| Extrait de texte |
________________

Quand Grotius, en 1625, publia le livre qui changea la science politique, quelle cause agitait l'Europe sur ses fondemens? la cause de la liberté religieuse. Aujourd'hui que nous sommes réunis dans cette enceinte pour inaugurer la science des législations comparées, et pour renouer avec Montesquieu, quelle cause occupe et travaille profondément l'Europe? la cause de la liberté civile. Au xvIIe siècle une lutte de trente ans fut nécessaire pour assurer aux croyances

et aux idées du xvie leur juste empire, et deux peuples restèrent à la fin maîtres du champ de bataille et les arbitres de l'Europe, un peuple du Nord et nous, les Suédois et les Français, Gustave Adolphe vainqueur après sa mort, et Richelieu. Au XIXe siècle les droits les plus sacrés et les plus positifs de l'humanité veulent être satisfaits, et les destins s'accompliront.

Serait-il vrai que de pareilles époques fussent contraires et fatales à la science, et qu'au moment où l'homme agit le plus, sa pensée doive s'arrêter et tarir dans sa course? Non : les révolutions n'étouffent pas l'intelligence; elles l'agrandissent et l'exaltent; et pour ne pas sortir des sciences historiques et morales, je ne sache pas que Thucydide, Salluste, Machiavel, Jean Bodin, Thomas Hobbes, Hugo Grotius, aient vécu dans des temps de calme et de quiétude. Quand les peuples sont remués par des mouvemens intérieurs ou des agressions étrangères, leur histoire n'en devient que plus vive et plus saisissable. Pourquoi l'Orient commence-t-il à être accessible de toutes parts à l'érudition, et se rend-il pour nous peu à peu peu familier? Parce qu'il chancelle sur ses bases primitives faussement réputées immobiles, parce qu'il se détériore de plus en plus dans son originalité native, parce qu'il converge sans relâche au génie européen,

parce qu'il fut visité par Napoléon comme il le fut par Alexandre. Si la Grèce dépouille pour nous les fausses couleurs d'une rhétorique traditionnelle, son insurrection n'y a-t-elle pas aidé ? Et Rome qui finira par être libre, ne fût-ce que pour absoudre le Dieu qu'elle adore; Rome gouvernée tour à tour par Marius et César, Grégoire VII et Jules II, théâtre des Gracques et de Rienzi, du droit romain et du catholicisme, ne nous revient-elle pas mieux connue, grâce à une érudition contemporaine de ses efforts depuis quarante ans pour ressaisir sa liberté, efforts toujours malheureux et toujours renaissans? L'Allemagne, du milieu de sa réforme et de sa métaphysique, commence à s'agiter et à se tourner vers la vie politique. L'Angleterre travaille noblement à prévenir et à supprimer une révolution en innovant elle-même dans son antique légalité.

________________

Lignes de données
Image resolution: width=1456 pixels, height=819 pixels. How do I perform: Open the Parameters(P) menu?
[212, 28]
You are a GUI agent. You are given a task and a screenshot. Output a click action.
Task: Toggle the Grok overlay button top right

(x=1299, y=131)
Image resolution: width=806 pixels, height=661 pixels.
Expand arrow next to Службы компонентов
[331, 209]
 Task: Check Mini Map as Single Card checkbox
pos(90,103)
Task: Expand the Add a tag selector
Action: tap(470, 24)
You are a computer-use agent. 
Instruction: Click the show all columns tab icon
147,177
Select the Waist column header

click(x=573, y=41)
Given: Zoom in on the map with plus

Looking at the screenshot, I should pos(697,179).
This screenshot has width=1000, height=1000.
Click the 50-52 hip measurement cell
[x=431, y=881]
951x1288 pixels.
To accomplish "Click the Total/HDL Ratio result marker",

________________

| Consignes de l'exercice |
1. D'après l'extrait, quelle cause agitait l'Europe lorsque Grotius publia son livre en 1625 ?
2. Ces affirmations concordent-elles avec l'extrait ? (a) Les révolutions étouffent l'intelligence. (b) Les Suédois et les Français restèrent maîtres du champ de bataille. (c) L'Angleterre s'efforce de prévenir une révolution.
Le matériel fourni n'a aucun lien avec l'extrait.

| Réponses aux consignes |
1. La cause de la liberté religieuse.

2.
(a) Non : « les révolutions n'étouffent pas l'intelligence ».
(b) Oui : « deux peuples restèrent à la fin maîtres du champ de bataille et les arbitres de l'Europe, un peuple du Nord et nous, les Suédois et les Français ».
(c) Oui : « L'Angleterre travaille noblement à prévenir et à supprimer une révolution ».